We told my uncle that we weren't going to be caring for the puppies, but they left them here anyway, so the question is now what do we do? I don't think it's fair to the dogs to simply leave them here and not take care of them, but I don't want my uncle to think he can get away with that kind of crap. Options I have thought of so far...

1. Beorn and I find a new place to live and move out.
2. We inform my relatives that they are going to have to find someone else to care for the puppies, particularly on the weekends when we are the only ones here to watch grandma.
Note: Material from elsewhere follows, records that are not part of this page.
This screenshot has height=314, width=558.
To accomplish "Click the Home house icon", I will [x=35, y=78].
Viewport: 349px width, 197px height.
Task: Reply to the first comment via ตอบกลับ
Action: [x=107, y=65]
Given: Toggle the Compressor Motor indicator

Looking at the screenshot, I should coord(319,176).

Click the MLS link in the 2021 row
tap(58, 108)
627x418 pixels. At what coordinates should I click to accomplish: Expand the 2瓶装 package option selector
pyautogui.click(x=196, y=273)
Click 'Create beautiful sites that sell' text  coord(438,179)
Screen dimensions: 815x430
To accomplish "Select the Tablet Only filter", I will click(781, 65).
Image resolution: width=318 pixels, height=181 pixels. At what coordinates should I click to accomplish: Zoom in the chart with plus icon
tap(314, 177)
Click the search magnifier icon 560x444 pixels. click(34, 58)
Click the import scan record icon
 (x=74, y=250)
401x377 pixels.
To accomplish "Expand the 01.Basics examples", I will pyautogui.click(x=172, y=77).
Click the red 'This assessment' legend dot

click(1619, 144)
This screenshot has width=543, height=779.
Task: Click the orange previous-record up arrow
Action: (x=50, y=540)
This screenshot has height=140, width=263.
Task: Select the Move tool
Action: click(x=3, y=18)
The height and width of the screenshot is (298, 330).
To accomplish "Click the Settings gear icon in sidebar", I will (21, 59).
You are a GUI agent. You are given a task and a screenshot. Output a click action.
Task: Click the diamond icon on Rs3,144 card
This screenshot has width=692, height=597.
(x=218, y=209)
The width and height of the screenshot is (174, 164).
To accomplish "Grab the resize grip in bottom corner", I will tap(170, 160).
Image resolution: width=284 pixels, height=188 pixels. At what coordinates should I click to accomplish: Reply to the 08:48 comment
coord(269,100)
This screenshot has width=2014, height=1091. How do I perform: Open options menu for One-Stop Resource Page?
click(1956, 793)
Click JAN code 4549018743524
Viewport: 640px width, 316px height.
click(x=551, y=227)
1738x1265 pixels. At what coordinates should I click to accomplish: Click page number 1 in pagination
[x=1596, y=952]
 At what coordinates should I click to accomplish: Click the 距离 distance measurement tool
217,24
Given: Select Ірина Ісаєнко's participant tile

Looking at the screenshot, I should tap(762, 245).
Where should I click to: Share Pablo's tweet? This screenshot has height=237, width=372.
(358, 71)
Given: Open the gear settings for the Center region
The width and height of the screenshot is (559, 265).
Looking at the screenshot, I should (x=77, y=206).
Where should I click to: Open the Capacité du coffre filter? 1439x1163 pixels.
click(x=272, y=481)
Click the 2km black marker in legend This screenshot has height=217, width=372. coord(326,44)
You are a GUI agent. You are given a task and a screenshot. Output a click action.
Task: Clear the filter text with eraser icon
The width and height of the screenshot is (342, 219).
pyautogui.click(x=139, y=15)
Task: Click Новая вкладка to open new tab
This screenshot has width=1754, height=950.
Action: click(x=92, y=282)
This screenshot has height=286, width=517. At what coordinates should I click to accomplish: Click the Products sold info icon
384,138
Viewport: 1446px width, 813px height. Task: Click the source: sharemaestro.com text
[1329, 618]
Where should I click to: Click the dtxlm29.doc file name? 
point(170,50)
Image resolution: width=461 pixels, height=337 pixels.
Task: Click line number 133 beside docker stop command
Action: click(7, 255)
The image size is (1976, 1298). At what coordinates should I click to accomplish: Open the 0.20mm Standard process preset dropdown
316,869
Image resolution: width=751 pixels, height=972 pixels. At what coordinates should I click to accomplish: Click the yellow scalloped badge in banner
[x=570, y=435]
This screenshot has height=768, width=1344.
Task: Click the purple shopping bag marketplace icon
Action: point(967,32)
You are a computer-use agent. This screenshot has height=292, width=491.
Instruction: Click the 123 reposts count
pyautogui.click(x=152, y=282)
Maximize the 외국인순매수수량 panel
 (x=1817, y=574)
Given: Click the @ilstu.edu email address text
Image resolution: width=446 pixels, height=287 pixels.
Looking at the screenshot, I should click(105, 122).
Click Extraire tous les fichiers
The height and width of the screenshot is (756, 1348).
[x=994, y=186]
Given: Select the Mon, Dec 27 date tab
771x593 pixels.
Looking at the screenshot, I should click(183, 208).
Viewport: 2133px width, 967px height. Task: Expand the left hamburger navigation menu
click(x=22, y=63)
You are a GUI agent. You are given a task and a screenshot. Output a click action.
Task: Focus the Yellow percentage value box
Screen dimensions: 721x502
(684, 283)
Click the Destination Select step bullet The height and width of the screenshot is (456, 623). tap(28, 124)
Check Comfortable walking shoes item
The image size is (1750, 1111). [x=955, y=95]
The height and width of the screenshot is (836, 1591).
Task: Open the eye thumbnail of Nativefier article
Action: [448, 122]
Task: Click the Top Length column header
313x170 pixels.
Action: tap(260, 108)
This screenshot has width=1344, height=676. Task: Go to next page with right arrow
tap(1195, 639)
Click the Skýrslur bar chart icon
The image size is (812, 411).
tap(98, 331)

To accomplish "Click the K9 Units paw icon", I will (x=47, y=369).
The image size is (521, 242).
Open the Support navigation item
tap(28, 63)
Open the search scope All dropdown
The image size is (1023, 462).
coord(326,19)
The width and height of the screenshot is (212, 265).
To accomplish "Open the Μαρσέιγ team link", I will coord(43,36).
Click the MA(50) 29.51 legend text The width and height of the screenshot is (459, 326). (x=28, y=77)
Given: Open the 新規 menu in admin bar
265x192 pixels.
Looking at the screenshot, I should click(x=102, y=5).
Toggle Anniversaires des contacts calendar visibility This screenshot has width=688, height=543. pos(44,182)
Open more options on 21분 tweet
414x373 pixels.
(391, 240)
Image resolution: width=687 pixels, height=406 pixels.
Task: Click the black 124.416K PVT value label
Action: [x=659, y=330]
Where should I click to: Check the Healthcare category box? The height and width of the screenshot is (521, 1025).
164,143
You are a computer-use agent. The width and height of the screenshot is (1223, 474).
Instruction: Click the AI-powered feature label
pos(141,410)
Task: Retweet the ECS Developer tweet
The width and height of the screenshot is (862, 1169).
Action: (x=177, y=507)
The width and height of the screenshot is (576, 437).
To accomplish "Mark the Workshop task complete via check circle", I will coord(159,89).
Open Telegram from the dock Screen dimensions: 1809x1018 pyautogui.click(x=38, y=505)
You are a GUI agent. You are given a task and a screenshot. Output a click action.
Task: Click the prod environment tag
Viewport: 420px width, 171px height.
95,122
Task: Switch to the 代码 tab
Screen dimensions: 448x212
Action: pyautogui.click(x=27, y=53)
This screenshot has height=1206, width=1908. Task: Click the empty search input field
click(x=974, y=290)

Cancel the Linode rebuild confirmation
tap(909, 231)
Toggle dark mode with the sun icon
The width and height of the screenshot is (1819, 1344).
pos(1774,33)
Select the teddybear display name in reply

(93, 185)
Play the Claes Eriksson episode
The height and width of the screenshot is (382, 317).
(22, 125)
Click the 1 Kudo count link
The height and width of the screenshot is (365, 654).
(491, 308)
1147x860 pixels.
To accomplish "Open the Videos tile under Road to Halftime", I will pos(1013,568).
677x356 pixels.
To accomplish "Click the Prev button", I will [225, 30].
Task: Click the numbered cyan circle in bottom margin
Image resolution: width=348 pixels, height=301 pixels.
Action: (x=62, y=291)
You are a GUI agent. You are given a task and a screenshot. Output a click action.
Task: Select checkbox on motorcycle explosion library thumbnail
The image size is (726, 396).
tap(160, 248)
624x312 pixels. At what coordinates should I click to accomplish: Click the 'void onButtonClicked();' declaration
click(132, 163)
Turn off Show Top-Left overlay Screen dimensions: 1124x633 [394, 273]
If they don't take care of it we find the puppies a new home.
3. We let the puppies remain here, but make sure they stay in the dog run and have food and water.
4. We find the puppies a new home, and then when someone asks what happened to them we say, "we have no idea, they must have run away."

If the puppies stay here the best case scenario is that they grow up to be annoying, untrained brats, more likely in my estimation is that they run away or get run over. Just to be clear, there is no fence around the property and cars regularly speed down the road at 70+ mph.